10. If you can afford it, upgrade. I hate suggesting this, I seriously do. But I am at the limits of what a standard economy class seat will comfortable fit. If you are larger, you will be faced with MORE discomfort. And that sucks. Hugely. You can ask gate agents specifically to see if there’s a way to sit next to an empty seat and you can ask to fly during less full times to help make that happen. Ask to be seated next to children. All of this stuff will work and give you a little more room but it doesn’t necessarily increase your comfort. As much as I think United is a bunch of jerkfaces, I have to commend them on the Economy Plus class which is about $50 a leg more expensive than regular economy. I won’t be flying it often but if I’m in a high stress situation AND I have the money for it? I will go for it. Because the thing that ultimately makes flying while fat so freaking difficult is that you have to do so much WORK to make yourself even marginally comfortable.
It’s not great. I won’t lie to you. When there’s the “this flight is full” announcement, I have perfectly legitimate fear that I will be singled out because of my size and bumped from the flight. I think smaller fats might worry about this, too, but it’s a very real thing that bigger fats have to anticipate and know how to juggle.
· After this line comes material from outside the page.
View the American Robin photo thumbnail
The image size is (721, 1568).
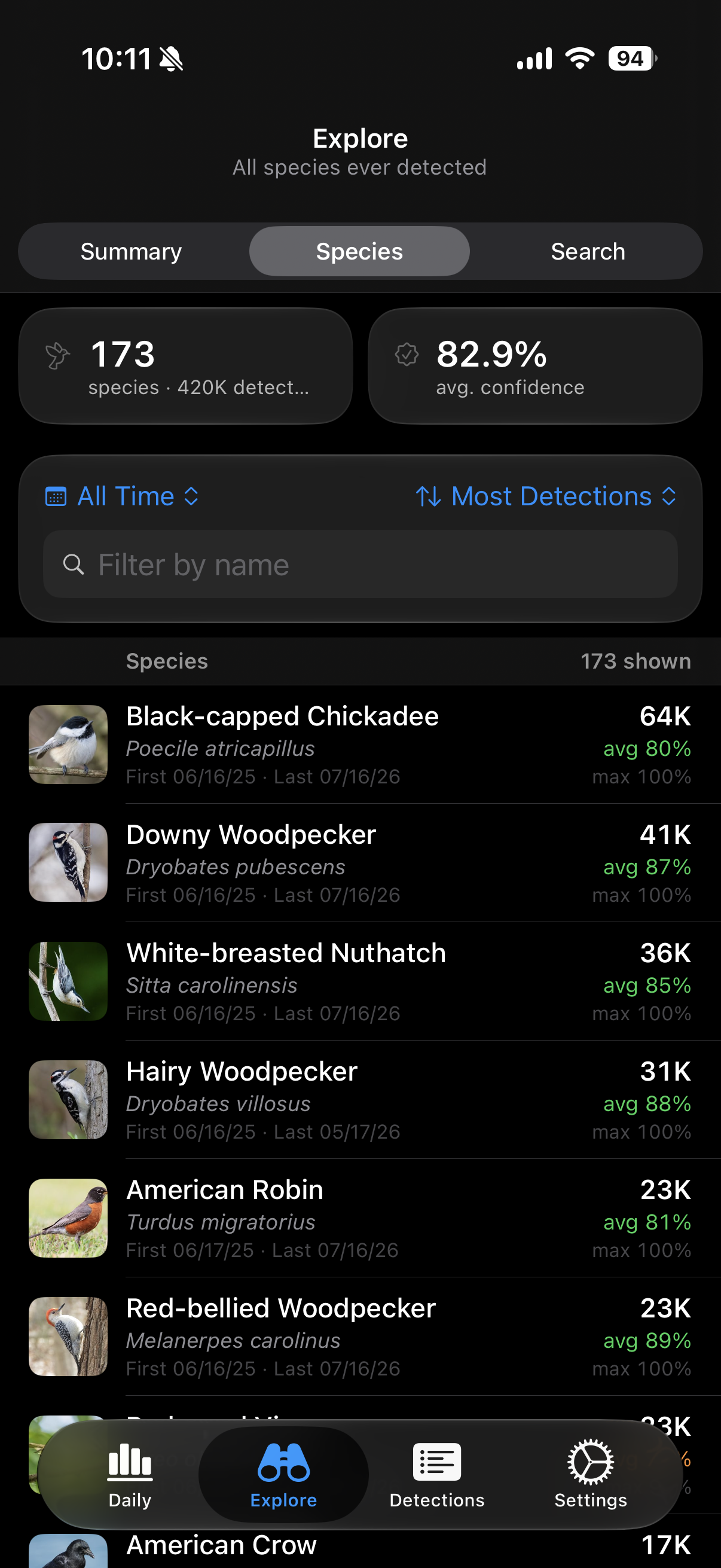(x=68, y=1218)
Man, I hate giving some of this advice. The necessity for it makes me even more angry at the airlines that we can’t simply show up and trust that we will be treated with, you know, basic dignity and human respect.
But I don’t think that anger and fear should prevent us from traveling, especially when I know people who experience negative consequences at their jobs if they can’t travel. It IS possible to be a death fat on a plane. Forewarned is forearmed.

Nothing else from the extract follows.